Another common risk is buying a property marketed as “citizenship-ready” without verifying whether it is actually being sold by a permissible seller and whether the title file is clean enough for the Ministry’s attestation stage. The same problem appears in projects where the sales team emphasizes the notarial promise route but minimizes the need for correct title annotations, full up-front qualifying payment, and a current TADEBIS valuation report.
There is also a serious revocation risk. TKGM’s guide states that, when the buyer signs the relevant title or sale-promise documents, the buyer also acknowledges that if the information and documents submitted are later found to be incomplete, false, or misleading, action may be taken under Article 31 of the Turkish Citizenship Law, which allows cancellation of a citizenship decision obtained by false declaration or concealment of material facts. That means compliance problems do not only threaten initial approval; they can also threaten the long-term stability of the citizenship result.
11. Practical due diligence checklist
A prudent investor should check at least seven things before paying. First, confirm that the buyer is eligible to acquire the property under ordinary foreign ownership rules. Second, confirm that the property type is eligible for the citizenship route. Third, verify that the title file can carry the correct three-year annotation and does not contain disqualifying title burdens. Fourth, obtain a valid TADEBIS-Web Tapu valuation report and make sure it is still within the three-month validity period. Fifth, structure the payment through a bank so the foreign exchange purchase certificate is issued correctly. Sixth, verify that the ownership chain does not violate the current anti-circumvention rules. Seventh, check whether the property has already been used in a prior citizenship file.
The title-deed appointment is not the first legal checkpoint.
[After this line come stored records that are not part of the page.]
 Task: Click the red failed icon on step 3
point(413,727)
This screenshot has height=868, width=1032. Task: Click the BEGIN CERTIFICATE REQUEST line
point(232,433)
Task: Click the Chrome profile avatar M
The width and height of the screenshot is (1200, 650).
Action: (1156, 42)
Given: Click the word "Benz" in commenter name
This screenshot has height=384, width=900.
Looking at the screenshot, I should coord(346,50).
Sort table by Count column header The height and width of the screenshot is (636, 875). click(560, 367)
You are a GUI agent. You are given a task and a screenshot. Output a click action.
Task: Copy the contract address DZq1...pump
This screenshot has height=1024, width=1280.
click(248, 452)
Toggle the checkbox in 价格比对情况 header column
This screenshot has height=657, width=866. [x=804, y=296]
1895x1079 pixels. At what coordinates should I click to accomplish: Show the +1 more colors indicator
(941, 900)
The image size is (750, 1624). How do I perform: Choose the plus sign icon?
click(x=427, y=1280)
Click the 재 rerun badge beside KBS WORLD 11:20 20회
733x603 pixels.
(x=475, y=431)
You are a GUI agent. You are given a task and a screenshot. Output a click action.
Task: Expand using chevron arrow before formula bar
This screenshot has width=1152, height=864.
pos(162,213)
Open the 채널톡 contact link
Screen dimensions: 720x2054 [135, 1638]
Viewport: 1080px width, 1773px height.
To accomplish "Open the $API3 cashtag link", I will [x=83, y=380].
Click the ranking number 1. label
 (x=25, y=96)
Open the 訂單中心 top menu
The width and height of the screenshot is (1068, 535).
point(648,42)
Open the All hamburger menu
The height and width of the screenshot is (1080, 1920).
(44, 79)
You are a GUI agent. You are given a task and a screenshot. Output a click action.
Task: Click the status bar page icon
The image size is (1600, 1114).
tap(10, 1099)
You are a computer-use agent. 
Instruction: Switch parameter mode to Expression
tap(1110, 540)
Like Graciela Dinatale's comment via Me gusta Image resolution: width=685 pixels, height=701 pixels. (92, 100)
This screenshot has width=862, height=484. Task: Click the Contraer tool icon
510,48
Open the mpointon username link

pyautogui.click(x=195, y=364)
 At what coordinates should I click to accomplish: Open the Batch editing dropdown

It is the final one. The real compliance work should be done before the registry meeting, not after it. In practice, that is where a real estate lawyer adds the most value in citizenship-by-investment transactions.
Conclusion
Turkish citizenship by real estate investment is not just a “buy property worth USD 400,000” program. It is a rule-driven legal pathway built around the investment threshold, the three-year title restriction, the valuation system, the banking and foreign-exchange trail, the eligibility of the property itself, and a detailed set of anti-circumvention and compliance controls. The current official TKGM guide and the Invest in Türkiye materials make clear that these rules are applied in a formal, documentation-heavy way.
For investors, the safest approach is to treat the real-estate purchase and the citizenship application as one integrated legal project. The buyer who verifies title restrictions, valuation, payment compliance, property eligibility, and ownership-chain risk before closing is in a far stronger position than the buyer who relies on marketing language such as “citizenship-ready.” In this area of Turkish law, the difference between a successful application and a failed or unstable one is often not the size of the investment, but the quality of the legal structuring behind it.